Consider the middle class. The middle class live month to month. Let me take a minute and introduce you to my former neighbors. We will call them Jack and Jane. Jack just turned 40. Jane is still in her thirties, just barely. They live fairly near our former church in a house valued in excess of $550,000. Together they earn a little more than $175,000 a year. She is a biotech researcher, works at NIH. He is a middle manager at a major investment banking house. With two mortgage payments, a leased Lexus SUV, payments on a new Chrysler mini-van, and the credit card debt if one of them looses their job, the family would be in trouble within six months. They have essentially no savings. If they were to both loose their jobs, the family would be in bankruptcy court within three months. Their life revolves around those paychecks and their monthly payments. Just like the poor they are trapped in our modern form of debt slavery. Money is their master; not their servant.

Insidiously, even the rich can find that they are the servants of their money. If you have made your financial world is so complex that it is in essence a full time job, you have made money your master. I am not stating that everyone who earns a living in finance is a slave of their money. What I am saying is that if managing your money is claiming an unreasonable amount of your time and emotional energy, just as a poor person trying to pay back a payday loan, you are a slave to your money. If you have no time for your God, your family, or your friends because maintaining your fortune is too demanding something is out of balance. Something is very wrong. It can get worse. Fear of losing your possessions or fearing people who may take advantage of your wealth can poison your ability to have a normal relationship with anyone. Listen to Oprah talk about her so called friends and family members who are always looking for a handout. Even parents can become so fearful of their own children that they essentially cut them out of their lives over money.

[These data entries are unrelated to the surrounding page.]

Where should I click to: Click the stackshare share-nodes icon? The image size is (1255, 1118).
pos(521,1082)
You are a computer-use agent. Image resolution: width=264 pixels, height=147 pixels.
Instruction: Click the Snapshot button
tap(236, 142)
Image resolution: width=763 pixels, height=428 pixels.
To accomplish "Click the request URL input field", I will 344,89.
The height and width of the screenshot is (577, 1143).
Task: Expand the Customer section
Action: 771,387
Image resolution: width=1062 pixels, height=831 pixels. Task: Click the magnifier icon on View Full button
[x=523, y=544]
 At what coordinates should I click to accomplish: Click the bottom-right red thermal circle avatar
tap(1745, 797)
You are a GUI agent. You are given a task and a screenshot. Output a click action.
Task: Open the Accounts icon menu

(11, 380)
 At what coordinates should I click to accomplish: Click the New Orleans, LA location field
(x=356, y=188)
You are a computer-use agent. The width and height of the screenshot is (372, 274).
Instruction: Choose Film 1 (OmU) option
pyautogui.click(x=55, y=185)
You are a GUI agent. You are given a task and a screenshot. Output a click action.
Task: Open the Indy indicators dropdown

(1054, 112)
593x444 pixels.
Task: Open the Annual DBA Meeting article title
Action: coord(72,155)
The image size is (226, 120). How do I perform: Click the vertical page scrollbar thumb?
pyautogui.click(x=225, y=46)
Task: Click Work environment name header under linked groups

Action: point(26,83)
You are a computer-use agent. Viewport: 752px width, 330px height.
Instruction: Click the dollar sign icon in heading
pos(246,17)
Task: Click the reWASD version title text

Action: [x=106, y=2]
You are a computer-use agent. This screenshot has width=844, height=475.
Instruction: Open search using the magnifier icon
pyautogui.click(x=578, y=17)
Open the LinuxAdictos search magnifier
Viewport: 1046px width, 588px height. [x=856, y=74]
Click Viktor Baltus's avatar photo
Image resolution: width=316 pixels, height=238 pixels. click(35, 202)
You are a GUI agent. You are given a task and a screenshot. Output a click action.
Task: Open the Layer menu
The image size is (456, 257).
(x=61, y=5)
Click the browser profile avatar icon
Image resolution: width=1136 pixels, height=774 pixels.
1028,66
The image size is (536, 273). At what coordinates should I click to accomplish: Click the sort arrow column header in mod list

Take a look at your life. How much of your time is devoted to paying off your debts and your monthly bills? How much of your time belongs to you? Is your money a good and faithful servant that is quietly doing its job so you can better enjoy freedom or is it a harsh taskmaster that has sucked the joy out of your life? No matter whether you are rich, poor, or just an ordinary middle class American you can have a healthy relationship with your money or money can be your master.

Remember the proverb: Money can be a very bad master.